===== Excerpted passage
Less poetically, the idea is this: Giving makes you rich. A lovely sentiment, to be sure, but quite backward-sounding to an economist. You obviously have to have money before you can give it away, right? Or in the pithy words of former British prime minister Margaret Thatcher, “No one would remember the Good Samaritan if he’d only had good intentions—he had money too.”
Well, it turns out that Gaius was right, and new economic research backs him up. Emerging evidence—crunchy statistics from real data, not the mushy self-help stuff—supports the contention that giving stimulates prosperity, for both individuals and nations. Charity, it appears, can really make you rich.
The United States is a remarkably charitable nation. The Giving U.S.A. Foundation estimates that Americans donated nearly $300 billion to charity in 2006—more than the gross domestic product (the annualized value of goods and services produced within a nation) of all but 33 countries in the world. More than three-quarters of this came from private individuals. Additional research suggests that between 65 and 85 percent of Americans give to charities each year.
==========
===== Given records
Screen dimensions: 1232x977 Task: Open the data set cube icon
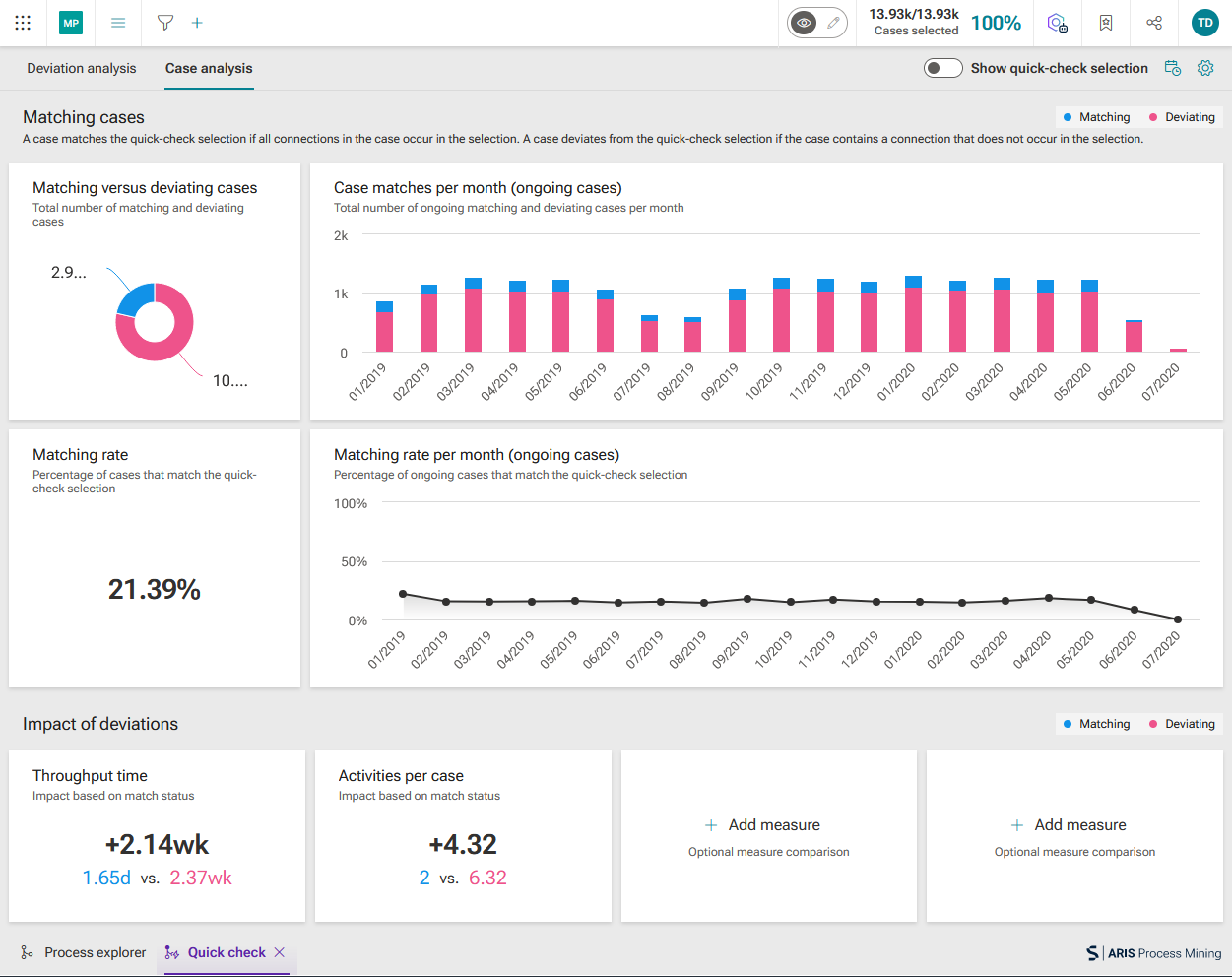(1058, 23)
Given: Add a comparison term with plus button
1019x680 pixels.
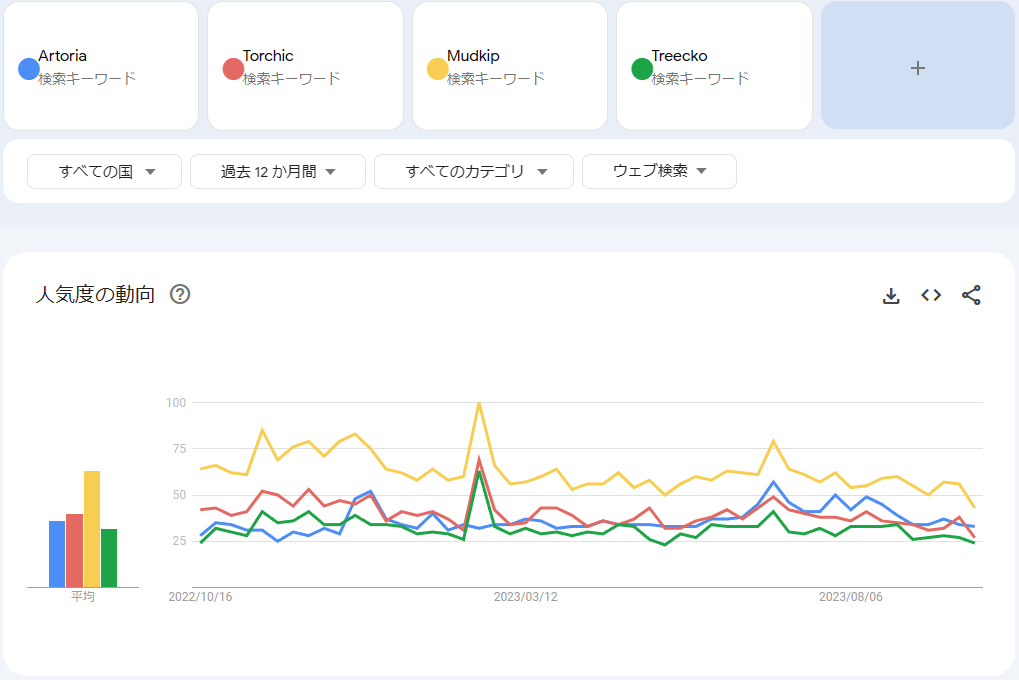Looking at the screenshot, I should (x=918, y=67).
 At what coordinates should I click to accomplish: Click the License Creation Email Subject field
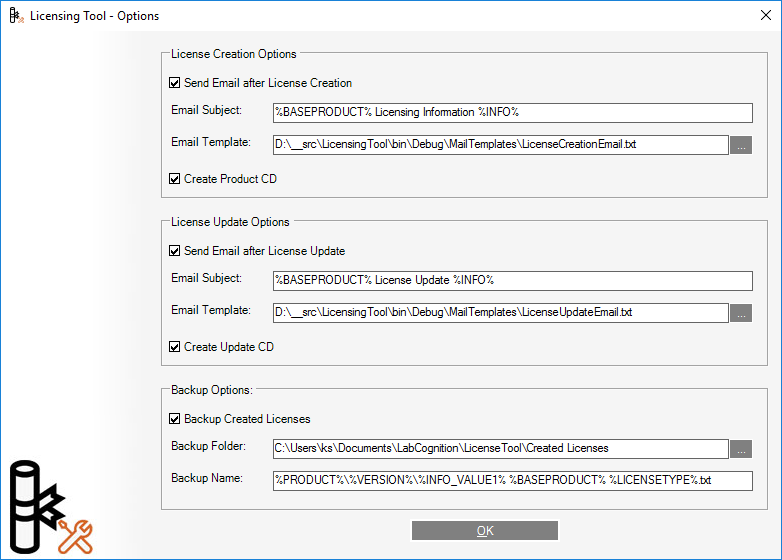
==========
**What you need to do:**
- a) Write out the three entries that follow the passage on charitable giving word for word, leaving out the pictures.
- b) Extend the passage on charitable giving, starting after its final sentence.

**Expected outputs:**
- a)
Screen dimensions: 1232x977 Task: Open the data set cube icon
(1058, 23)
Given: Add a comparison term with plus button
1019x680 pixels.
Looking at the screenshot, I should (x=918, y=67).
 At what coordinates should I click to accomplish: Click the License Creation Email Subject field

- b)
How does all this generosity relate to our high average levels of prosperity? Let’s begin with individuals and families. The Social Capital Community Benchmark Survey, completed in 2000, is a survey of about 30,000 people in more than 40 communities across the U.S. and is the best single source of data available on the civic participation of Americans. The S.C.C.B.S., which takes into account differences in education, age, race, religion, and other personal characteristics, shows that people who give charitably make significantly more money than those who don’t. While that seems like common sense, it turns out that the link in the data between giving and earning is not just one-way. People do give more when they become richer—research has shown that a 10 percent increase in income stimulates giving by about 7 percent—but people also grow wealthier when they give more.
How do we know this? When two variables like giving and income are interrelated, economists use something called an instrumental variable to see which is pushing and which is pulling. In a nutshell, that means selecting something that’s closely related to donations but not directly to income, like volunteering. Volunteers tend to be money givers and vice versa because of the same charitable impulse. But income doesn’t always directly affect volunteering. (While people have differing amounts of money, they all have the same amount of time.)
We start by predicting how much money people would donate based on how much they volunteer, regardless of income. This projection essentially strips out the role of income in giving. Next, see if that predicted donation level correlates with income. If it does and the correlation is positive, it means that giving pushes up income and not just vice versa.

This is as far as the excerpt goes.